Furthermore, children with peripheral hyperopia defocus experience it two years before the development of myopia, which indicates that peripheral hyperopia defocus may appear in emmetropia.18 Unfortunately, there is no emmetropia included in the current study; thus, we cannot investigate the association between peripheral hyperopia defocus and low myopia, or even its predictive significance for the occurrence of myopia.

In the four quadrants, we found that RDV-I in our study was associated with moderate and high myopia. Moreover, the higher was the degree of myopia, the larger was its significance. Another study evaluated the peripheral refractive errors in horizontal and vertical positions, and two diagonal meridians, and suggested that the hyperopic shift was larger toward the inferior visual field than toward the superior visual field in the moderate and high myopia groups.19 In contrast, Gregor F. Schmid and co-researchers indicated that the steepening of the relative peripheral eye length varied significantly in the superior retina.20 The exact mechanism of the role of peripheral refractive error in myopic occurrence remains unclear. On the one hand, peripheral hyperopic defocus is associated with axial elongation during myopia development. On the other hand, peripheral hyperopia may be a result of eye growth. Further studies are warranted to explore the specific mechanism between peripheral hyperopic defocus and myopia.

In our study, we found that myopes with more diopters used digital devices for fewer hours on the weekend. This may be due to them spending more time studying on weekends, so although they spend less time watching electronic devices, they have a higher degree of myopia. Another scenario is that because this study is cross-sectional, those with high myopia were asked to reduce their electronic devise usage time on weekends. These are all our speculations, and further investigation is needed to confirm them.

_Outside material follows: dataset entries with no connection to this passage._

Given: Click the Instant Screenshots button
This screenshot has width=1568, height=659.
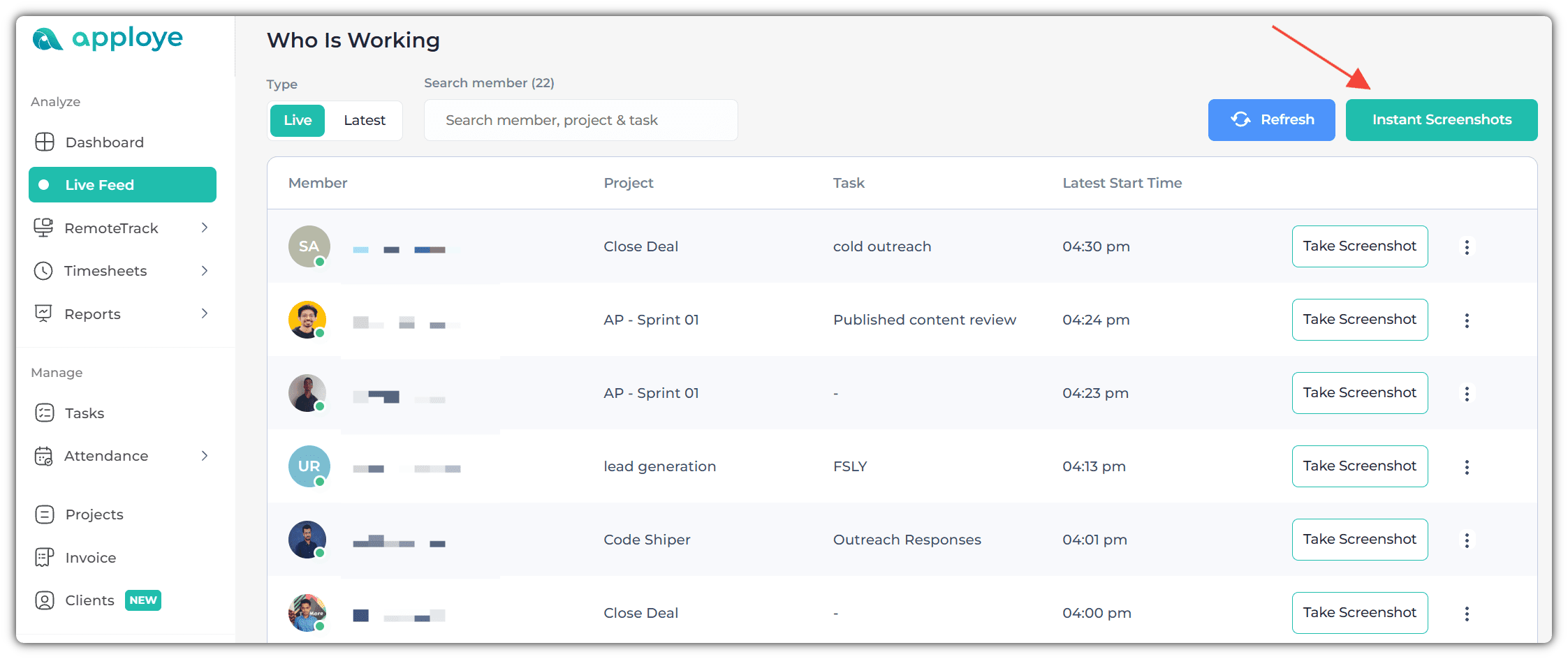Looking at the screenshot, I should tap(1441, 120).
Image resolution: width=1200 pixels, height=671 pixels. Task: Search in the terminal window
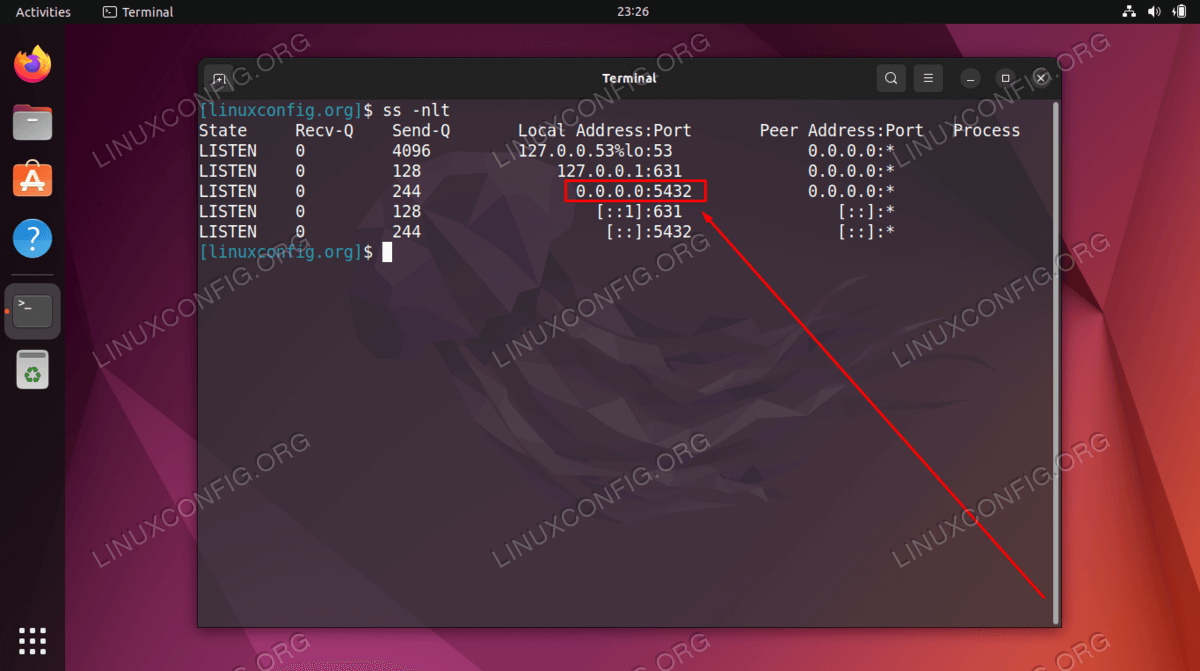click(890, 78)
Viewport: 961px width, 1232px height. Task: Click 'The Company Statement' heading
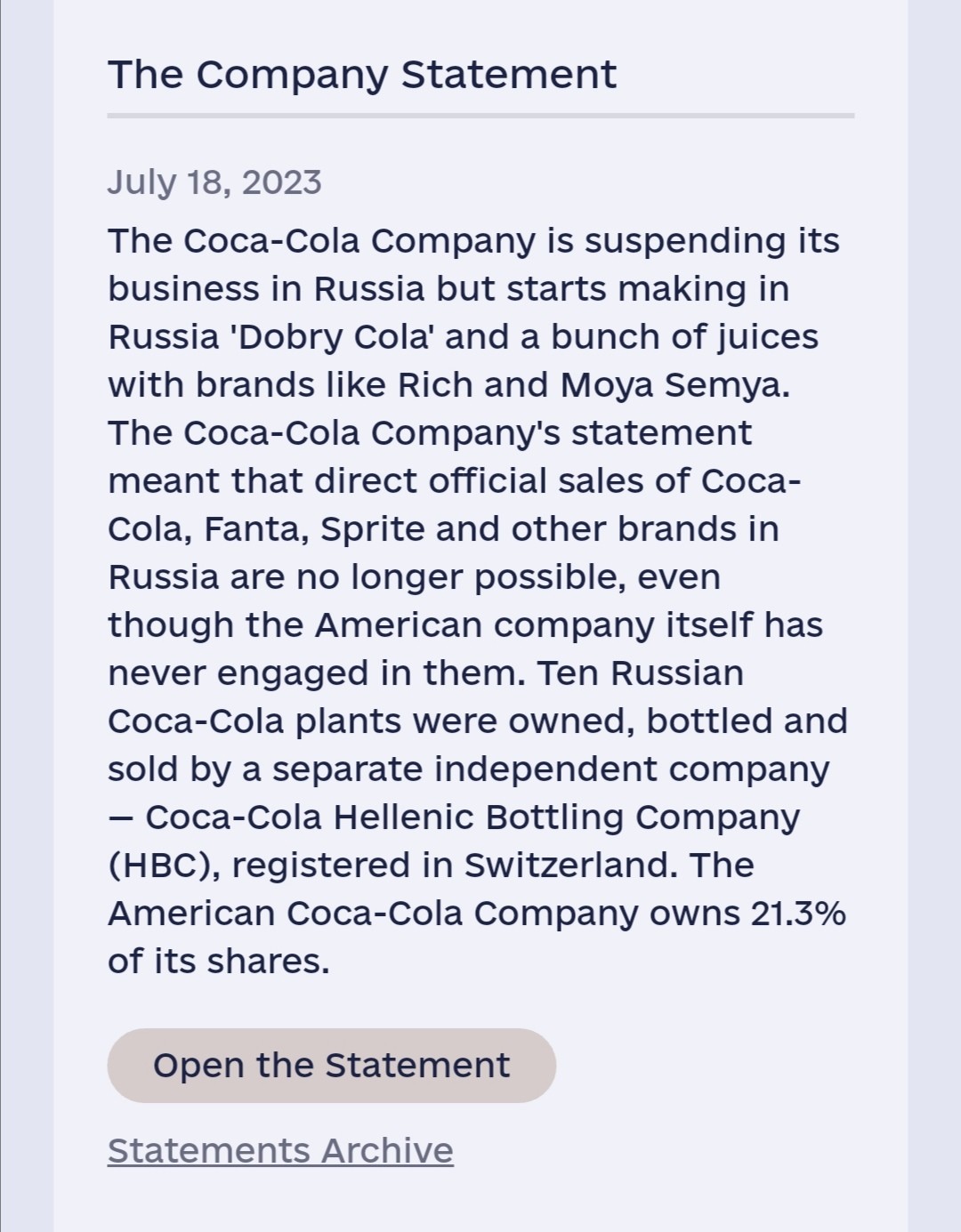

A strength of the current study is the association between MRT indicators and myopia adjusted with more variables. There are several limitations in our study too, however. First, the findings are limited by the small sample size and the case-control design. Herein, further prospective studies with a larger sample size are needed to confirm the present findings. Second, we only included participants with myopia and no subjects with emmetropia; therefore, our findings should be interpolated with some caution.

Conclusion

In summary, our findings suggest that the RDV in the inferior retina is associated with both moderate and high myopia, and RDV in the superior side of retina is only associated with high myopia. Consequently, the study concluded that peripheral hyperopic defocus components may be identified as a factor related to myopia.

Data Sharing Statement

The datasets generated during and/or analyzed during the current study are available from the corresponding author on reasonable request.

Ethical Approval

The study was performed in accordance with the Helsinki Declaration of 1964 and its later amendments and approved by the Ethics Committee of Chifeng Chaoju Eye Hospital. All participants were aware of the collection of their data for this study and informed consent was obtained from each participant.

Acknowledgments

We thank the participants of the study.

Disclosure

All authors declare that they have no competing interests in this work.